Mas, por ter se recusado a assinar, Schell foi demitida pouco depois.

Falando à CBA News sobre o incidente, Schell disse que escolheu trazer o caso para o Tribunal de Direitos Humanos ao notar que os homens não tinham restrições equivalentes em seu código de vestuário.

“É uma regra baseada no gênero, sendo portanto uma questão de direitos humanos”, disse ela. “Eu tenho mamilos, os homens também.”

Embora ela ainda esteja esperando pelo resultado de sua reclamação para descobrir se usar sutiã seria um requisito de trabalho justificável, Schell espera elucidar a questão dos códigos de vestuário no local de trabalho.

“Isso não afeta a capacidade de ninguém de realizar o seu trabalho”, disse ela.

As mulheres podem ser obrigadas a usar sutiã para trabalhar? Foto: Getty

Não é a primeira vez que o constrangimento sobre usar sutiã no trabalho chega às manchetes.

No ano passado, a garçonete Kate Hannah, de 22 anos, escreveu nas mídias sociais uma publicação com palavras duras, após ser demitida por não usar sutiã em seu trabalho em um pub.

Publicando uma foto que mostrava exatamente o que ela usara para trabalhar (uma camiseta cinza, só para constar), Hannah escreveu: “Ontem, uma observação sexual inapropriada foi dirigida a mim pelo irmão de meu gerente.”

“Eu me senti desconfortável, tratada como um objeto e chocada com o acontecido. Infelizmente, [o gerente] achou por bem lidar com a situação dizendo que eu não posso continuar trabalhando ali, a menos que esteja usando sutiã.”
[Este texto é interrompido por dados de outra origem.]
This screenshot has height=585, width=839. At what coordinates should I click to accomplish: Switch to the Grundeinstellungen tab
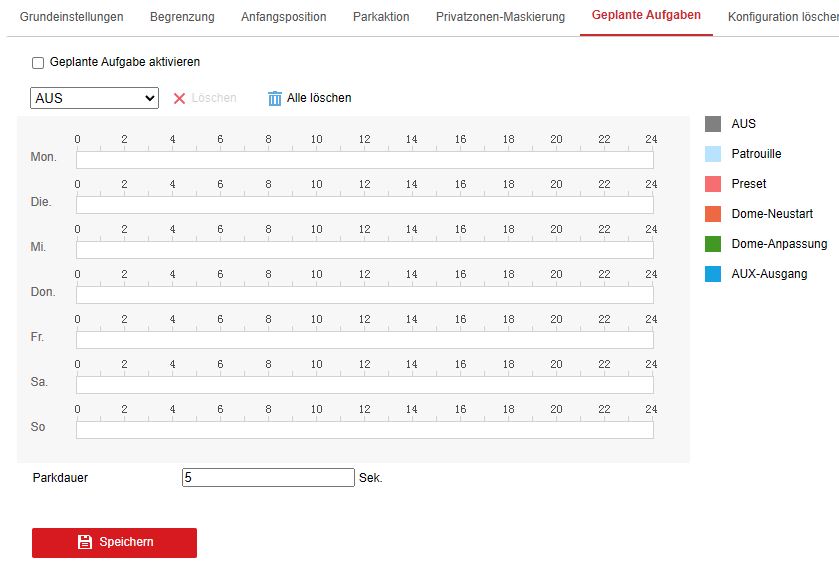click(x=72, y=17)
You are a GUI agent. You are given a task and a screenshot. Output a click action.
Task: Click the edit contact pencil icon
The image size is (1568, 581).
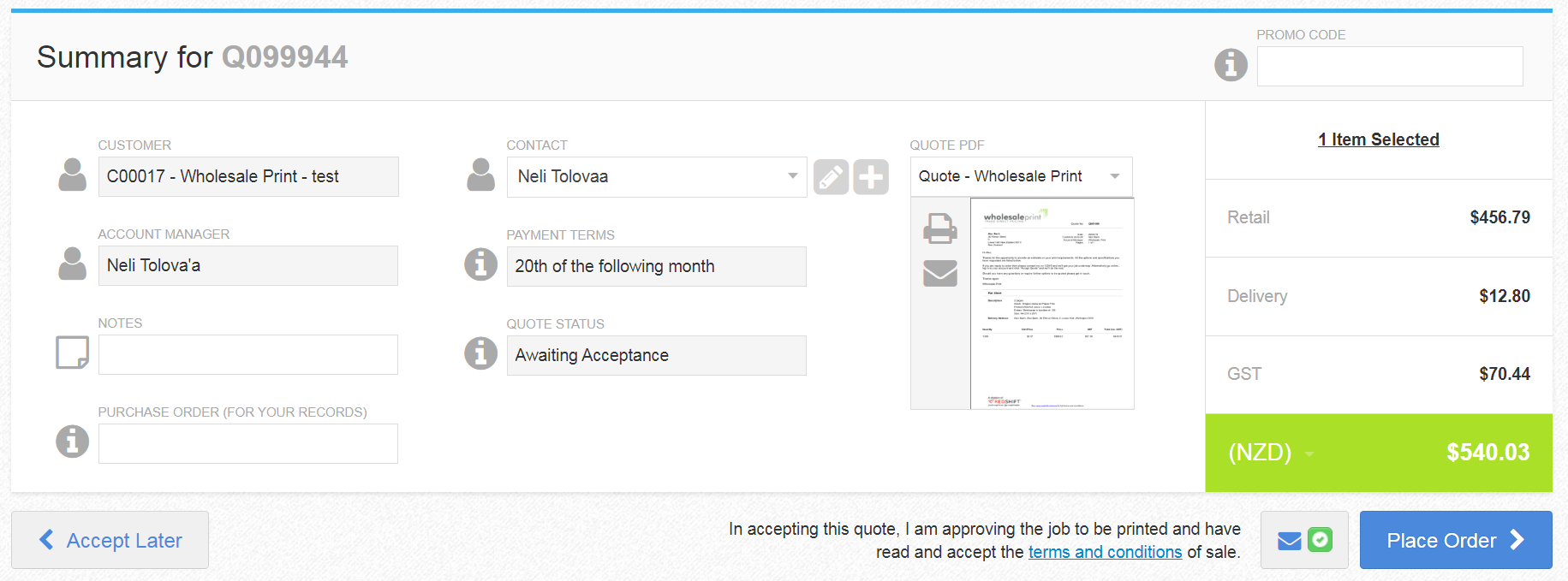coord(831,177)
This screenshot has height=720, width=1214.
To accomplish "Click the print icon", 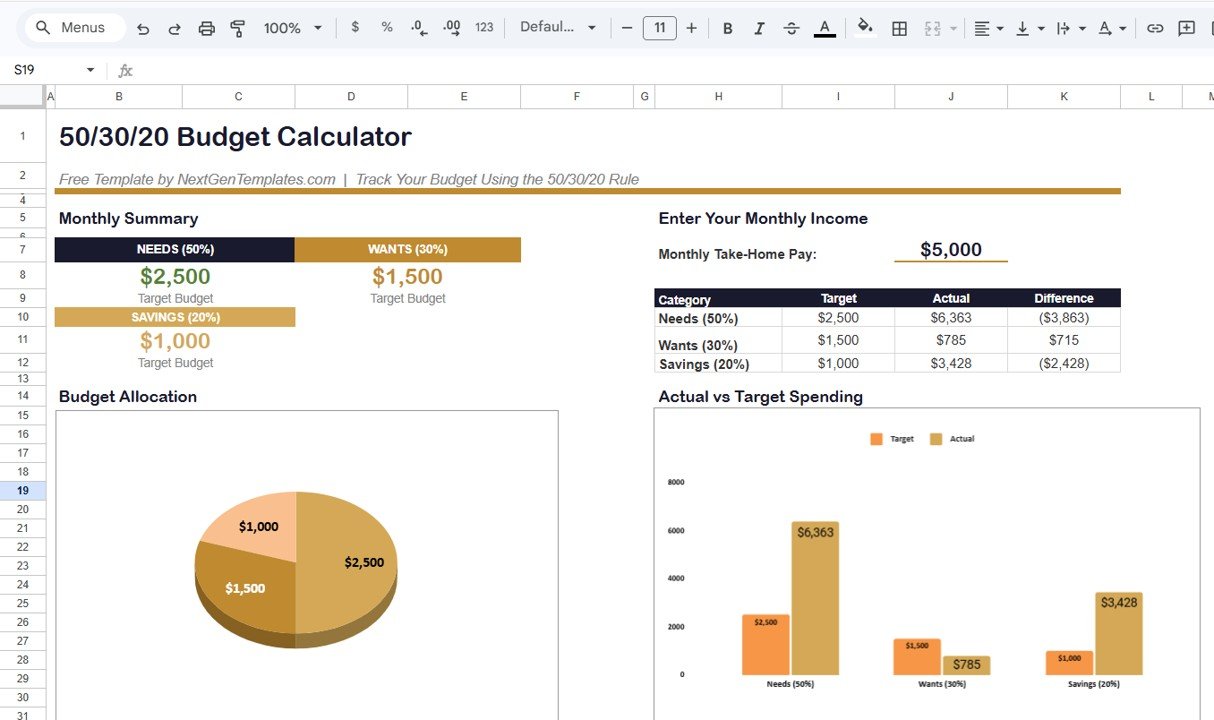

Hannah disse que a experiência no Bird and Beer, em Beverley, Yorkshire, a deixou “sentindo-se envergonhada com o próprio corpo e completamente chocada”.

“Estou completamente enojada com a flagrante falta de respeito pelo meu direito, como mulher, de vestir o que me deixa confortável. Ninguém deveria sentir a necessidade de se esconder para evitar comentários / comportamentos sexuais indesejados”, finalizou.

Em resposta às alegações, o antigo empregador de Hannah divulgou a seguinte declaração: “Podemos confirmar que nenhum funcionário foi demitido da empresa sob tais alegações”, escreveu o restaurante.

E, em 2016, Nicola Thorp, 27 anos, de Londres, foi mandada para casa de seu emprego temporário na PwC por ir para o escritório da empresa de sapatos baixos, em vez dos saltos exigidos.

“Expressei minha confusão sobre o motivo [de eu ser afastada do trabalho] e eles explicaram que os sapatos baixos não fazem parte de seu código de vestuário para as mulheres”, disse ela ao Evening Standard.

“O supervisor [da Portico, empresa para a qual a PwC terceiriza seus serviços de recepção] me disse que eu seria mandada para casa sem pagamento, a não ser que eu fosse à loja e comprasse um par de saltos com 5 a 11 cm. Eu me recusei e fui mandada embora.”

Mas, em vez de apenas reclamar do insulto, Thorp está tomando as medidas cabíveis e fazendo campanha para que seja ilegal forçar as mulheres a usar saltos – ou maquiagem – para trabalhar.

Desde então, ela lançou uma petição no site do Parlamento pedindo pelo fim dessa injustiça sexista.